== TASK DIRECTIONS ==
Reproduce the entries below character for character.

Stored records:
--
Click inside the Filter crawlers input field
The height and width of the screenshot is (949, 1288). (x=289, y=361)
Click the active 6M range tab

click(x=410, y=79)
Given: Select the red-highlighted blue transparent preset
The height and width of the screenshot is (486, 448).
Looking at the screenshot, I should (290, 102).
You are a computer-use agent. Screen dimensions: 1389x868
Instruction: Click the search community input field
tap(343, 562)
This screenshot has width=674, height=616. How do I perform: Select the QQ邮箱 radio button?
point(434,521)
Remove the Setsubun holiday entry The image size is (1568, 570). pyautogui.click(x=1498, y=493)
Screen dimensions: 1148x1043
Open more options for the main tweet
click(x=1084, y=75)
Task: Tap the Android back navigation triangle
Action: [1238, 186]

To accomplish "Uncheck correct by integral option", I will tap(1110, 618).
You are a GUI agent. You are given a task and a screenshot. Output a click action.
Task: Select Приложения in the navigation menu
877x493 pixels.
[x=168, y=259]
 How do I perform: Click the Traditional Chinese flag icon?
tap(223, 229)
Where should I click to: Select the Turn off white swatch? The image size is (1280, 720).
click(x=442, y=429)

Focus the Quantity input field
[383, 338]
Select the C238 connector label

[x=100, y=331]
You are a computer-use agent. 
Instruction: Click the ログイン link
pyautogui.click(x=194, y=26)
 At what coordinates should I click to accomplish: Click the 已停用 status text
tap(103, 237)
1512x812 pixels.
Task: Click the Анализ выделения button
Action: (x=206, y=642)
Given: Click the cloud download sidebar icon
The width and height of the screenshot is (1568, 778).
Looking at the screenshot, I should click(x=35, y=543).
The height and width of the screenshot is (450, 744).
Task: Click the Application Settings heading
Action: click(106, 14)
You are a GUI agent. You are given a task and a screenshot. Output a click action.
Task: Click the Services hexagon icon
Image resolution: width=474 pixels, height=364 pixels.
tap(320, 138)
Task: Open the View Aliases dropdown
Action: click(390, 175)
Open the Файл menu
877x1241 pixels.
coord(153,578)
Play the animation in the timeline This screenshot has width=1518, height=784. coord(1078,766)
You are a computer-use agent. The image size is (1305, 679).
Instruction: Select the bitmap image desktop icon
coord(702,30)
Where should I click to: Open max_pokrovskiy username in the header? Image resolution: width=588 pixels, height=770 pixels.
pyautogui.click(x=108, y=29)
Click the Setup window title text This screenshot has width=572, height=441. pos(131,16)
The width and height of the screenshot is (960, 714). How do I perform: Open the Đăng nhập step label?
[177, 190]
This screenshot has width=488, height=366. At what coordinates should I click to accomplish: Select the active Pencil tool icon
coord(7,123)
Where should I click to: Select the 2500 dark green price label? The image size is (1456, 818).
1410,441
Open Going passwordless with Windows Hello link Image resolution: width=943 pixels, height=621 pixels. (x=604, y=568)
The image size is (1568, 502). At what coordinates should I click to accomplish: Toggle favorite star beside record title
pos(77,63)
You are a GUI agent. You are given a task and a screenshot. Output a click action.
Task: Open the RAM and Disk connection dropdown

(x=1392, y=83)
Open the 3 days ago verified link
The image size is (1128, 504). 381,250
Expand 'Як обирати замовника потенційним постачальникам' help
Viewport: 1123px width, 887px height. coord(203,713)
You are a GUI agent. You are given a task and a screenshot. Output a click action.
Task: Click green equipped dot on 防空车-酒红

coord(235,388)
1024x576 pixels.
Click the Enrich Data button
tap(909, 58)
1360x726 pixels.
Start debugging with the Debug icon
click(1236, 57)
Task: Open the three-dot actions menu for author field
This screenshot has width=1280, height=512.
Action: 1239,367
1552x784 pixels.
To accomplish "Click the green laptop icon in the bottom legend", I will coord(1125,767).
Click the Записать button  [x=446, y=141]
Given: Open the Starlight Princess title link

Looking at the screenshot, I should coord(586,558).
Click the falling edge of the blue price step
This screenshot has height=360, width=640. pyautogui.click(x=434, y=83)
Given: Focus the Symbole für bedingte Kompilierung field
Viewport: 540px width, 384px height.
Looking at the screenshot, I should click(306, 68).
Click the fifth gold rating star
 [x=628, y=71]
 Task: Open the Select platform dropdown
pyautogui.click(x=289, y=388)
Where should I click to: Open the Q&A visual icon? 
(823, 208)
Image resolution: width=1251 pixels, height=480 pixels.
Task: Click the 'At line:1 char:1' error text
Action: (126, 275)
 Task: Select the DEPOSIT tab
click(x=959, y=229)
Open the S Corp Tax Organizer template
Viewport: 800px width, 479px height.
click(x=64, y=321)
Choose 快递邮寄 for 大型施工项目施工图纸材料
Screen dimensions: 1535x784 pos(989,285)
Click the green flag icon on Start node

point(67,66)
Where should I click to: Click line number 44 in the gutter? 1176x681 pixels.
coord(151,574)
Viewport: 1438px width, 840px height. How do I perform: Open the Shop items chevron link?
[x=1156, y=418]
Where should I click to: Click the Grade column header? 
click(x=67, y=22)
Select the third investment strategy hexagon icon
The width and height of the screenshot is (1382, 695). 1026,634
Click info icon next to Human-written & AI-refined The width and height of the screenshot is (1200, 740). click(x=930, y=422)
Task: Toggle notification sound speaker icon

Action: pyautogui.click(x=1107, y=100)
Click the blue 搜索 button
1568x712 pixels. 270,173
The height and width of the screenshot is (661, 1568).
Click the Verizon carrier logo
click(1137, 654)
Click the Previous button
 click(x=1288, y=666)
--
== RESULT BELOW ==
Click inside the Filter crawlers input field
The height and width of the screenshot is (949, 1288). (x=289, y=361)
Click the active 6M range tab

click(x=410, y=79)
Given: Select the red-highlighted blue transparent preset
The height and width of the screenshot is (486, 448).
Looking at the screenshot, I should (290, 102).
You are a computer-use agent. Screen dimensions: 1389x868
Instruction: Click the search community input field
tap(343, 562)
This screenshot has width=674, height=616. How do I perform: Select the QQ邮箱 radio button?
point(434,521)
Remove the Setsubun holiday entry The image size is (1568, 570). pyautogui.click(x=1498, y=493)
Screen dimensions: 1148x1043
Open more options for the main tweet
click(x=1084, y=75)
Task: Tap the Android back navigation triangle
Action: [1238, 186]

To accomplish "Uncheck correct by integral option", I will tap(1110, 618).
You are a GUI agent. You are given a task and a screenshot. Output a click action.
Task: Select Приложения in the navigation menu
877x493 pixels.
[x=168, y=259]
 How do I perform: Click the Traditional Chinese flag icon?
tap(223, 229)
Where should I click to: Select the Turn off white swatch? The image size is (1280, 720).
click(x=442, y=429)

Focus the Quantity input field
[383, 338]
Select the C238 connector label

[x=100, y=331]
You are a computer-use agent. 
Instruction: Click the ログイン link
pyautogui.click(x=194, y=26)
 At what coordinates should I click to accomplish: Click the 已停用 status text
tap(103, 237)
1512x812 pixels.
Task: Click the Анализ выделения button
Action: (x=206, y=642)
Given: Click the cloud download sidebar icon
The width and height of the screenshot is (1568, 778).
Looking at the screenshot, I should click(x=35, y=543).
The height and width of the screenshot is (450, 744).
Task: Click the Application Settings heading
Action: click(106, 14)
You are a GUI agent. You are given a task and a screenshot. Output a click action.
Task: Click the Services hexagon icon
Image resolution: width=474 pixels, height=364 pixels.
tap(320, 138)
Task: Open the View Aliases dropdown
Action: click(390, 175)
Open the Файл menu
877x1241 pixels.
coord(153,578)
Play the animation in the timeline This screenshot has width=1518, height=784. coord(1078,766)
You are a computer-use agent. The image size is (1305, 679).
Instruction: Select the bitmap image desktop icon
coord(702,30)
Where should I click to: Open max_pokrovskiy username in the header? Image resolution: width=588 pixels, height=770 pixels.
pyautogui.click(x=108, y=29)
Click the Setup window title text This screenshot has width=572, height=441. pos(131,16)
The width and height of the screenshot is (960, 714). How do I perform: Open the Đăng nhập step label?
[177, 190]
This screenshot has width=488, height=366. At what coordinates should I click to accomplish: Select the active Pencil tool icon
coord(7,123)
Where should I click to: Select the 2500 dark green price label? The image size is (1456, 818).
1410,441
Open Going passwordless with Windows Hello link Image resolution: width=943 pixels, height=621 pixels. (x=604, y=568)
The image size is (1568, 502). At what coordinates should I click to accomplish: Toggle favorite star beside record title
pos(77,63)
You are a GUI agent. You are given a task and a screenshot. Output a click action.
Task: Open the RAM and Disk connection dropdown

(x=1392, y=83)
Open the 3 days ago verified link
The image size is (1128, 504). 381,250
Expand 'Як обирати замовника потенційним постачальникам' help
Viewport: 1123px width, 887px height. coord(203,713)
You are a GUI agent. You are given a task and a screenshot. Output a click action.
Task: Click green equipped dot on 防空车-酒红

coord(235,388)
1024x576 pixels.
Click the Enrich Data button
tap(909, 58)
1360x726 pixels.
Start debugging with the Debug icon
click(1236, 57)
Task: Open the three-dot actions menu for author field
This screenshot has width=1280, height=512.
Action: 1239,367
1552x784 pixels.
To accomplish "Click the green laptop icon in the bottom legend", I will coord(1125,767).
Click the Записать button  [x=446, y=141]
Given: Open the Starlight Princess title link

Looking at the screenshot, I should coord(586,558).
Click the falling edge of the blue price step
This screenshot has height=360, width=640. pyautogui.click(x=434, y=83)
Given: Focus the Symbole für bedingte Kompilierung field
Viewport: 540px width, 384px height.
Looking at the screenshot, I should click(306, 68).
Click the fifth gold rating star
 [x=628, y=71]
 Task: Open the Select platform dropdown
pyautogui.click(x=289, y=388)
Where should I click to: Open the Q&A visual icon? 
(823, 208)
Image resolution: width=1251 pixels, height=480 pixels.
Task: Click the 'At line:1 char:1' error text
Action: (126, 275)
 Task: Select the DEPOSIT tab
click(x=959, y=229)
Open the S Corp Tax Organizer template
Viewport: 800px width, 479px height.
click(x=64, y=321)
Choose 快递邮寄 for 大型施工项目施工图纸材料
Screen dimensions: 1535x784 pos(989,285)
Click the green flag icon on Start node

point(67,66)
Where should I click to: Click line number 44 in the gutter? 1176x681 pixels.
coord(151,574)
Viewport: 1438px width, 840px height. How do I perform: Open the Shop items chevron link?
[x=1156, y=418]
Where should I click to: Click the Grade column header? 
click(x=67, y=22)
Select the third investment strategy hexagon icon
The width and height of the screenshot is (1382, 695). 1026,634
Click info icon next to Human-written & AI-refined The width and height of the screenshot is (1200, 740). click(x=930, y=422)
Task: Toggle notification sound speaker icon

Action: pyautogui.click(x=1107, y=100)
Click the blue 搜索 button
1568x712 pixels. 270,173
The height and width of the screenshot is (661, 1568).
Click the Verizon carrier logo
click(1137, 654)
Click the Previous button
 click(x=1288, y=666)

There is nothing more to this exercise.